RoomPlanner: Explicit Layout Planner for Easier LLM-Driven 3D Room Generation
Wenzhuo Sun, Mingjian Liang, Wenxuan Song, Xuelian Cheng, Zongyuan Ge
TL;DR
RoomPlanner addresses the challenge of automatic, text-driven 3D indoor scene generation by integrating hierarchical LLM-based reasoning and grounding with explicit layout constraints. It couples a layout-aware planning stage (collision and reachability) with differentiable scene optimization leveraging 3D Gaussian representations and diffusion priors, augmented by the AnyReach camera trajectory and Interval Timestep Flow Sampling to deliver high-quality, editable scenes in under 30 minutes. Key contributions include a fully automated, end-to-end pipeline, explicit spatial constraints for plausible layouts, and a single-pass optimization that yields physically coherent, configurable interiors with improved rendering speed and visual fidelity. The framework demonstrates superior qualitative and quantitative performance against prior methods and supports broad editability, making it practical for design, embodied AI, and virtual production workflows.
Abstract
In this paper, we propose RoomPlanner, the first fully automatic 3D room generation framework for painlessly creating realistic indoor scenes with only short text as input. Without any manual layout design or panoramic image guidance, our framework can generate explicit layout criteria for rational spatial placement. We begin by introducing a hierarchical structure of language-driven agent planners that can automatically parse short and ambiguous prompts into detailed scene descriptions.

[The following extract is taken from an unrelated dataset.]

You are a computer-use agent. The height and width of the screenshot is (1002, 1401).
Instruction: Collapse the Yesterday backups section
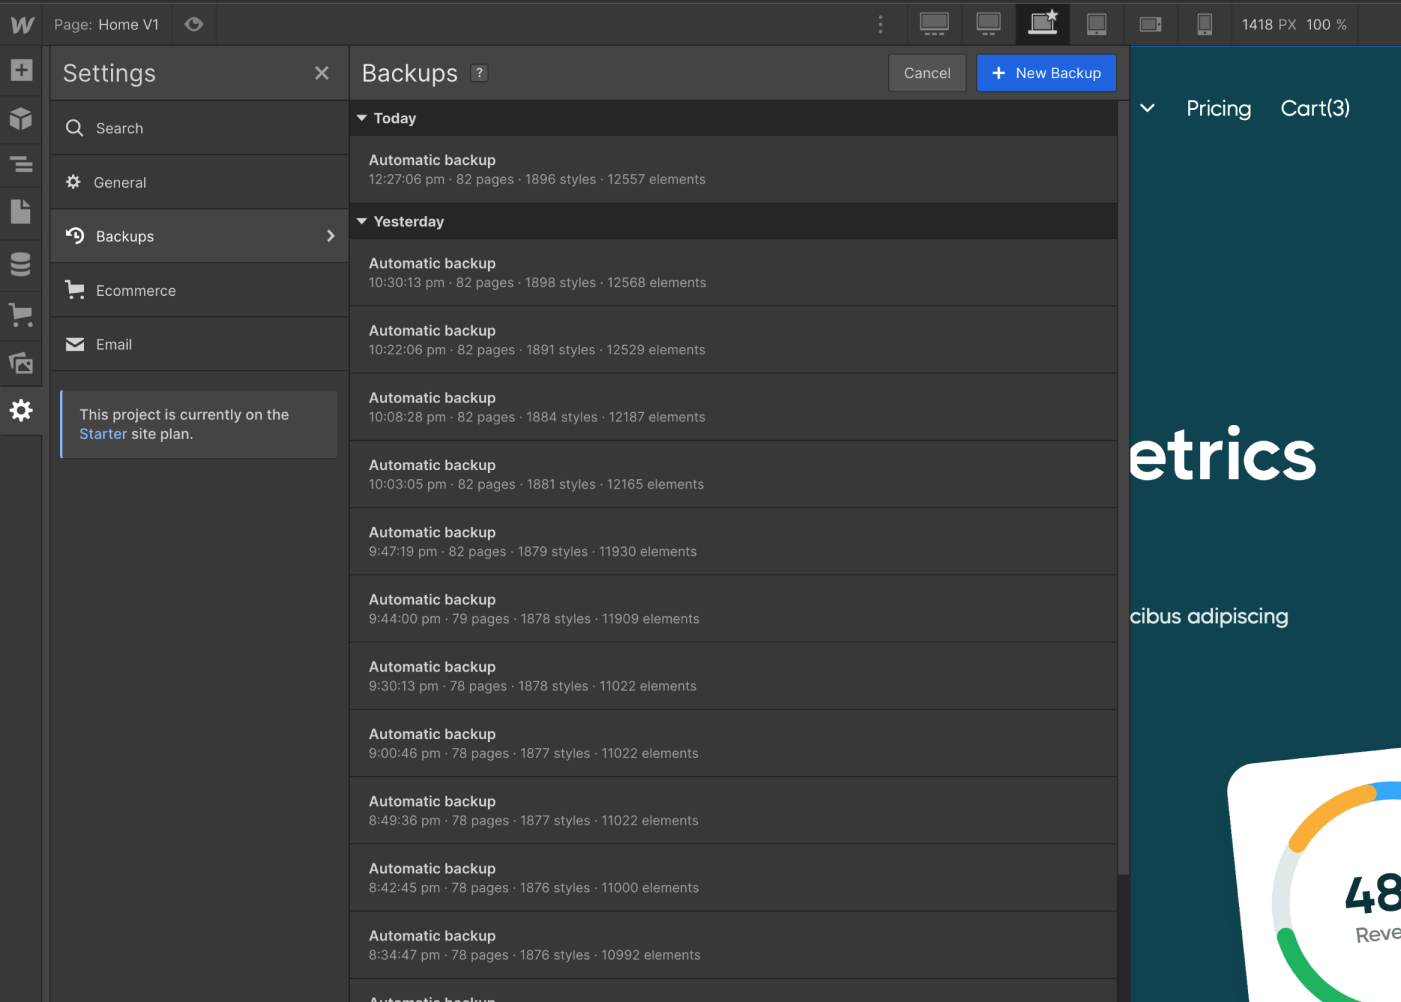pyautogui.click(x=362, y=221)
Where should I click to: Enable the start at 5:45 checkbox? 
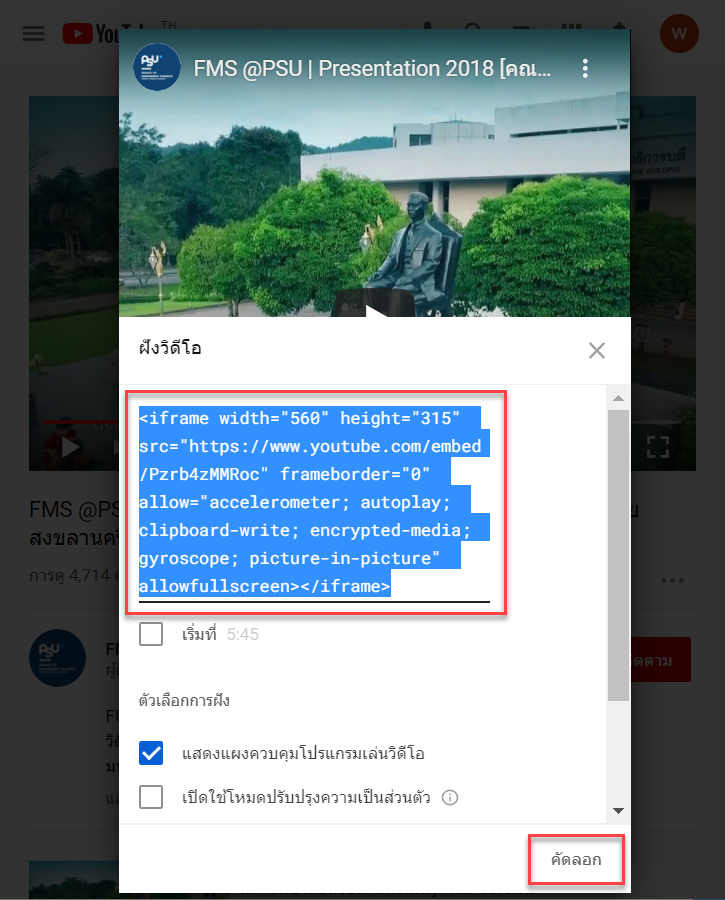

These descriptions include raw spatial and semantic attributes for each object and the background, which are then used to initialize 3D point clouds. To position objects within bounded environments, we implement two arrangement constraints that iteratively optimize spatial arrangements, ensuring a collision-free and accessible layout solution. In the final rendering stage, we propose a novel AnyReach Sampling strategy for camera trajectory, along with the Interval Timestep Flow Sampling (ITFS) strategy, to efficiently optimize the coarse 3D Gaussian scene representation. These approaches help reduce the total generation time to under 30 minutes. Extensive experiments demonstrate that our method can produce geometrically rational 3D indoor scenes, surpassing prior approaches in both rendering speed and visual quality while preserving editability. The code will be available soon.